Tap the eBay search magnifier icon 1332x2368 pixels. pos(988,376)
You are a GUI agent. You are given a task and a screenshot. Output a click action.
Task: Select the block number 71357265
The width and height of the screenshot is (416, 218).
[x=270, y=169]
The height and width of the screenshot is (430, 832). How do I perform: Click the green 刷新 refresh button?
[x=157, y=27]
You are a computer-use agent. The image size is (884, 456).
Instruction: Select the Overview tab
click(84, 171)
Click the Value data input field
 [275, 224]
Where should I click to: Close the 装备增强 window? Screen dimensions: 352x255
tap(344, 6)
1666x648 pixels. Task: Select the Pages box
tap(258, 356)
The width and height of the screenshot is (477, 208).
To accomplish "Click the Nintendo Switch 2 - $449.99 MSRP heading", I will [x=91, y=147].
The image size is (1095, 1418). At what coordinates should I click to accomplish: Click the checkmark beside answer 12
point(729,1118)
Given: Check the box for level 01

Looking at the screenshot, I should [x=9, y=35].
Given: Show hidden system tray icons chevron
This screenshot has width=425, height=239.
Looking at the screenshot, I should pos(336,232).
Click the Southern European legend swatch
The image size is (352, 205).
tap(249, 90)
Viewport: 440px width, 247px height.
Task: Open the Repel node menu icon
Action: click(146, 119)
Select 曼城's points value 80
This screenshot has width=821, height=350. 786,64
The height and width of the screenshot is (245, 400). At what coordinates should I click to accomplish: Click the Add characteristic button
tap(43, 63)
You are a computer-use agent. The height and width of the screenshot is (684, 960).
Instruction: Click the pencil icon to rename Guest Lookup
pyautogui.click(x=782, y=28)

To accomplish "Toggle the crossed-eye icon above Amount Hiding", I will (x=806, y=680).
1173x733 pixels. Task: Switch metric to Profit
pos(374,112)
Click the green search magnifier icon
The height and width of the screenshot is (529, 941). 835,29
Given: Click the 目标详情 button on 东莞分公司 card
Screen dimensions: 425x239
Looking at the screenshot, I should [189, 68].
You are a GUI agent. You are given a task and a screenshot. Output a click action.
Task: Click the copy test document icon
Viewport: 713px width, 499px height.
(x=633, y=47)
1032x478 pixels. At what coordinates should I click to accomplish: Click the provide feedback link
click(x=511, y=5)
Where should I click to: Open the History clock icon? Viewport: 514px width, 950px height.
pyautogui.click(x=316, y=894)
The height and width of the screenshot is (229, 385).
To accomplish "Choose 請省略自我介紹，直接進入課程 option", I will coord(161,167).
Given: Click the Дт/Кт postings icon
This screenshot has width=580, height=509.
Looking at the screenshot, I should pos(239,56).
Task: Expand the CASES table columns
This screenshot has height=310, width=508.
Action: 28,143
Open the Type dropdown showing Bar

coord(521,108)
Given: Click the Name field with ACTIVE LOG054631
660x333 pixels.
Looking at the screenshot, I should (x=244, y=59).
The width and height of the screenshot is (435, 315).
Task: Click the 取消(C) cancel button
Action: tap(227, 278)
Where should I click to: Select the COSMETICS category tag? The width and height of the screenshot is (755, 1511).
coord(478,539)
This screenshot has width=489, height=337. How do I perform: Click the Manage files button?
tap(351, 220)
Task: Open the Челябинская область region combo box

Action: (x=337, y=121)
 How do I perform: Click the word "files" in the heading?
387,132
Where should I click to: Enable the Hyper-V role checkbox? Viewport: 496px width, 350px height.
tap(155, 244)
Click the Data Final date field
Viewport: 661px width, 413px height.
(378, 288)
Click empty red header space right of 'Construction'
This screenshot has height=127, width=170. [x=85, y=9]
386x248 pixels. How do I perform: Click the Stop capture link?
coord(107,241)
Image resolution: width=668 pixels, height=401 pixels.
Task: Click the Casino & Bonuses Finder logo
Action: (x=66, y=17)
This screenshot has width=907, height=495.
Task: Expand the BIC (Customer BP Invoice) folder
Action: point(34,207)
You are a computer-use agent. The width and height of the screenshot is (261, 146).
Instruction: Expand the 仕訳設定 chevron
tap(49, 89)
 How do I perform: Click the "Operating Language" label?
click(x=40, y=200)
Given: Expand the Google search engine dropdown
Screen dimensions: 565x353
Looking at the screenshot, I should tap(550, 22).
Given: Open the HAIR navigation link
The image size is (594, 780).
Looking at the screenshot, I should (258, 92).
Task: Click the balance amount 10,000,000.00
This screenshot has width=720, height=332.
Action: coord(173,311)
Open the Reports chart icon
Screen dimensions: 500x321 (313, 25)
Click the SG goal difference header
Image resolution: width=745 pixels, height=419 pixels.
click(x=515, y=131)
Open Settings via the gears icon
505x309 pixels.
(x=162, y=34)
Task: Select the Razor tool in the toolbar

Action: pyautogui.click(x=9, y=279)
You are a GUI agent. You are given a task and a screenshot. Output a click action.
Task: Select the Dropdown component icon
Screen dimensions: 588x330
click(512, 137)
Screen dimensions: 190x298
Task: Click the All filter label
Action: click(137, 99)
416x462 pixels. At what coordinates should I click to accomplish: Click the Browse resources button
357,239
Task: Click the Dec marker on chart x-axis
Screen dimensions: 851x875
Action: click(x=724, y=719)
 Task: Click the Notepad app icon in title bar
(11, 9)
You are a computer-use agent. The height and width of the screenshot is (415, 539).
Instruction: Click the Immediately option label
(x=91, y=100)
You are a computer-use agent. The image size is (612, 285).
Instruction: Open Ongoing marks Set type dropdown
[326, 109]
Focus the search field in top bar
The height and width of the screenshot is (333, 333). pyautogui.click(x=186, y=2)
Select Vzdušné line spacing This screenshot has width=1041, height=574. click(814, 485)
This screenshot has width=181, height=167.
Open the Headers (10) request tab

▶ WHAT IS EXPECTED
Your answer should be all lines from the data that contain "will".

▶ WRITTEN SOLUTION
To accomplish "Click the Nintendo Switch 2 - $449.99 MSRP heading", I will [x=91, y=147].
To accomplish "Toggle the crossed-eye icon above Amount Hiding", I will (x=806, y=680).
To accomplish "Choose 請省略自我介紹，直接進入課程 option", I will coord(161,167).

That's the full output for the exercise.